BRIEF:
All lines in the entries below that hold "page" make up the answer.

GIVEN INFORMATION:

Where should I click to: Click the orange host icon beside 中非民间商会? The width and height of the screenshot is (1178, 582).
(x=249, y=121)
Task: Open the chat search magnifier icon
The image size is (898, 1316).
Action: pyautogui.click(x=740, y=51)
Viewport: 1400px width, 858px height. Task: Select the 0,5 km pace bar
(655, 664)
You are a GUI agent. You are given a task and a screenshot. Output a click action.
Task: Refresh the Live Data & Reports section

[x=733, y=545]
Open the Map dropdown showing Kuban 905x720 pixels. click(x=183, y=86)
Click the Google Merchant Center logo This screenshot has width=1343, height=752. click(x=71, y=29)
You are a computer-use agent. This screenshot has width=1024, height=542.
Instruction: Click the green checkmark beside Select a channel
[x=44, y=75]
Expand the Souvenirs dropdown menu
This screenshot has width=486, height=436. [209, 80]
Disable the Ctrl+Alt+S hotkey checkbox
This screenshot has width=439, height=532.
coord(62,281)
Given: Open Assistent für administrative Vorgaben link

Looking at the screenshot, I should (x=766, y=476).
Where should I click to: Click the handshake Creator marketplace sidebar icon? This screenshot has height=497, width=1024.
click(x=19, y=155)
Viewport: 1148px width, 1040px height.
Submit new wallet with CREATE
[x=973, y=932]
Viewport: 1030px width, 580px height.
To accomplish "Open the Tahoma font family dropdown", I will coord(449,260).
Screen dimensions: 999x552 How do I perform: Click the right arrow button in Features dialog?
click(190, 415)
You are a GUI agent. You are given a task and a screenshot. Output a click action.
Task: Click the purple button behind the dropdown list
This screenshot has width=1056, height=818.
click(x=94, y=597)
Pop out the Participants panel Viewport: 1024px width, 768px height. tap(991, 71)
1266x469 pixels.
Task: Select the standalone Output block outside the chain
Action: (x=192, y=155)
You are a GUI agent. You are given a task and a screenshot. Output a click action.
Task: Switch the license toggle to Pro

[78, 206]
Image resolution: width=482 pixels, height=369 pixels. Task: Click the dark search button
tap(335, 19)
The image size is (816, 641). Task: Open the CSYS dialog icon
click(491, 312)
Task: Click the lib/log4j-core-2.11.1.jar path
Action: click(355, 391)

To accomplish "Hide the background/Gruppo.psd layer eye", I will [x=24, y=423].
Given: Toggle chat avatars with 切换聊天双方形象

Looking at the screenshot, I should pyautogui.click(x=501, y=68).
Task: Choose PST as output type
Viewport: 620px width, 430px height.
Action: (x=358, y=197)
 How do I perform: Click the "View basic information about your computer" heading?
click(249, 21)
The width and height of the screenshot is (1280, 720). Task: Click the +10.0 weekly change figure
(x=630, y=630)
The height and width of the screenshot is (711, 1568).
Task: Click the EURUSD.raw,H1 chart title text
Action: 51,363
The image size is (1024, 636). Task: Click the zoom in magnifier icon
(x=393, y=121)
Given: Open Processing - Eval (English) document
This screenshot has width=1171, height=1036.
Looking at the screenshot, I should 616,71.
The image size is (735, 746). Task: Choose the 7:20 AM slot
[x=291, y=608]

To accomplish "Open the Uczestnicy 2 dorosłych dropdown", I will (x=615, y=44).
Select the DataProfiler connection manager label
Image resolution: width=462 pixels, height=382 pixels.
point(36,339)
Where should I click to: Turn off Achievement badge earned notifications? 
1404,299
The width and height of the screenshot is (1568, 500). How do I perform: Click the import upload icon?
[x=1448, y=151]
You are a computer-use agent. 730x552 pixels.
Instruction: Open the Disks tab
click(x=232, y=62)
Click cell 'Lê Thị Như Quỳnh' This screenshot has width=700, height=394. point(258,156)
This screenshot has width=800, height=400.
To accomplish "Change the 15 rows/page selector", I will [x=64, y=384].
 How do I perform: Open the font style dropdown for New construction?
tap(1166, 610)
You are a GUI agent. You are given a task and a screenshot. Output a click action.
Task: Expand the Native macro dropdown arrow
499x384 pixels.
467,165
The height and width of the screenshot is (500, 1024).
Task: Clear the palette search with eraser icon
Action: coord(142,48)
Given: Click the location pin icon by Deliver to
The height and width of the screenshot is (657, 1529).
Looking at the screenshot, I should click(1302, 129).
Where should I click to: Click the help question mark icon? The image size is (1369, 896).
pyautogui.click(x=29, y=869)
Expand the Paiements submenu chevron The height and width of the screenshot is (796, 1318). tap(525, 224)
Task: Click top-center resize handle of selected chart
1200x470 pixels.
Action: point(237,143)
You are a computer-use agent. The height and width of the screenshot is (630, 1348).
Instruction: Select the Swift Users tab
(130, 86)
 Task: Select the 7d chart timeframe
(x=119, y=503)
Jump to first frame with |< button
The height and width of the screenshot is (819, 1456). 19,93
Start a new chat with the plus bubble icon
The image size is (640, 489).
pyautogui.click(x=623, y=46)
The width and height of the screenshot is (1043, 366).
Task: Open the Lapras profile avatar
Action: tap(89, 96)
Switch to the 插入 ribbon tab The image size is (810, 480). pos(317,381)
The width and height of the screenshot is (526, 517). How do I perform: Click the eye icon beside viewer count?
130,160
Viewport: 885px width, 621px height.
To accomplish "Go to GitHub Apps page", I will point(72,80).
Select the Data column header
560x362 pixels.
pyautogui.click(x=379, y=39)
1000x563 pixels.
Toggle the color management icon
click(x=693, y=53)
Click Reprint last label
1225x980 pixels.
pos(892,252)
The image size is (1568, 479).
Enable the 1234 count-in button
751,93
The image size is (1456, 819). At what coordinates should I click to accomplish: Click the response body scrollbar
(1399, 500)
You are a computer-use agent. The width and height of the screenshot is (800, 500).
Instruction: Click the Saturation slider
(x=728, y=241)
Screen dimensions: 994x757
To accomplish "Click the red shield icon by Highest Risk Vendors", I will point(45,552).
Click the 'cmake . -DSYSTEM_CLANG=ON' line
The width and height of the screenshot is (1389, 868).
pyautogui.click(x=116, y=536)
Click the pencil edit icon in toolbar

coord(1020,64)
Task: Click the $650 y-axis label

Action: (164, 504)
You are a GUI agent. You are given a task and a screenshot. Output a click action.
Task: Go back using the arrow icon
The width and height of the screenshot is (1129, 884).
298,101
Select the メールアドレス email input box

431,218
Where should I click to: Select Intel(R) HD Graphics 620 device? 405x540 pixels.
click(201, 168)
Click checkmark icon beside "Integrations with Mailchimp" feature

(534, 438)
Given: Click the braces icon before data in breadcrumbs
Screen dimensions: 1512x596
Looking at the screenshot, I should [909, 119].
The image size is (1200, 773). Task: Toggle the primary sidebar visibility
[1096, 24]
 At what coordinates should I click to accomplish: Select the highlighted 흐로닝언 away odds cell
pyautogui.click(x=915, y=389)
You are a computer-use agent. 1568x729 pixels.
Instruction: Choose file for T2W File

WRITTEN ANSWER:
To accomplish "Change the 15 rows/page selector", I will [x=64, y=384].
To accomplish "Go to GitHub Apps page", I will point(72,80).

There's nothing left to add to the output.